06.13 Surveillance strategies in the follow-up of melanoma patients: too much or not enough?

J. Kurtz2, G. Beasley1, K. Kendra1, T. Olencki1, A. Terando1, J. Howard1, D. Agnese1  1Ohio State University,Surgical Oncology,Columbus, OH, USA 2Doctor’s Hospital,General Surgery,Columbus, OH, USA

Introduction: After appropriate initial therapy for patients with stage II-III melanoma, there is no consensus regarding surveillance, thus follow up is highly variable among institutions and individual providers.  The NCCN recommends routine clinical exam and consideration of imaging for stage IIB-IIIC every 3-12 months with no distinction between stages.  Detection of recurrence is important as novel systemic therapies and surgical resection of recurrence can provide survival benefits.

Methods:   We retrospectively reviewed 369 patients with Stage II and III melanoma treated at Ohio State University from 2009-2015 who underwent surgery as primary initial therapy.  246 patients who were followed for a minimum of 6 months after completion of surgical therapy to achieve no evidence of disease status (NED) were included in this analysis while 123 were lost to follow up after surgery and were excluded.

Results: The rate of recurrence for stage IIA/IIB patients was 11% (14/123).  Eight of the 14 (57%) recurrences were detected by clinical symptoms or physical exam.
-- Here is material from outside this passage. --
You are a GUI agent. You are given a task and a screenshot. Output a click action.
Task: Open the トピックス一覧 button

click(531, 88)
Thirty-eight percent (47/123) of stage IIA or IIB patients were followed by clinical exam only while 64% (76/123) were followed with at least 2 serial chest x-rays. The median time to first chest x-ray after NED status was 4.7 months (n=76), median time to second chest-xray after NED status was 12.7 months (n=76), and 66% (50/76) continued to have additional serial chest x-rays.   At median follow-up of 35 months for the 123 patients with stage IIA/IIB, there was no difference in survival between those followed clinically (95% (95% CI: 0.88-.99)) versus those followed with at least 2 serial x-rays (96% (95% CI: 0.89-0.98).   For stage IIC/IIIA-C patients, recurrence was detected in 24% (29/123) at median follow-up 31.2 months.  Imaging detected 51% (15/29) of those recurrences in asymptomatic patients while 40% (14/29) had recurrence detected on imaging with associated clinical findings.  Eighty six percent (106/123) of stage IIC/IIIA-C patients were followed with at least 2 serial whole body PET/CT scans or whole body CT scans plus brain MRI; median time between NED status and second scan was 10.3 months.  Of stage IIC/stage III patients with recurrence, 68% (19/28) went on to surgical resection of the recurrence while 18 (64%) patients received B-RAF inhibitor therapy, immune blockade therapy, or combination therapy.
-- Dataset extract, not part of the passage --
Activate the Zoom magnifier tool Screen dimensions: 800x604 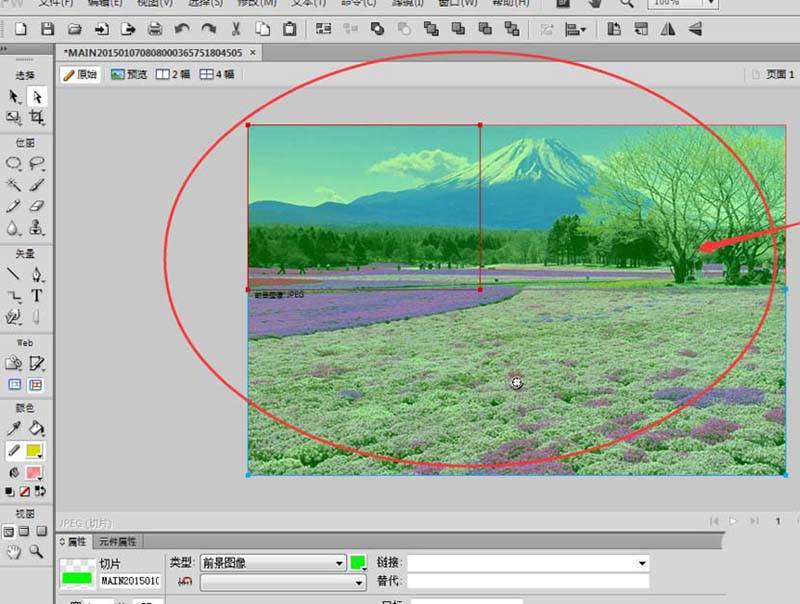coord(36,551)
Conclusion: For stage IIA and IIB melanoma, surveillance chest x-rays did not improve survival compared to physical exam alone.  However for IIC and IIIA-C melanoma, where the recurrence rates are higher, routine whole body imaging detected recurrences not found on clinical exam leading to additional surgery and/or treatment with novel systemic therapies for the majority of patients. Detection of melanoma recurrence is important and specific sub stage should be used to stratify risk and define appropriate follow up.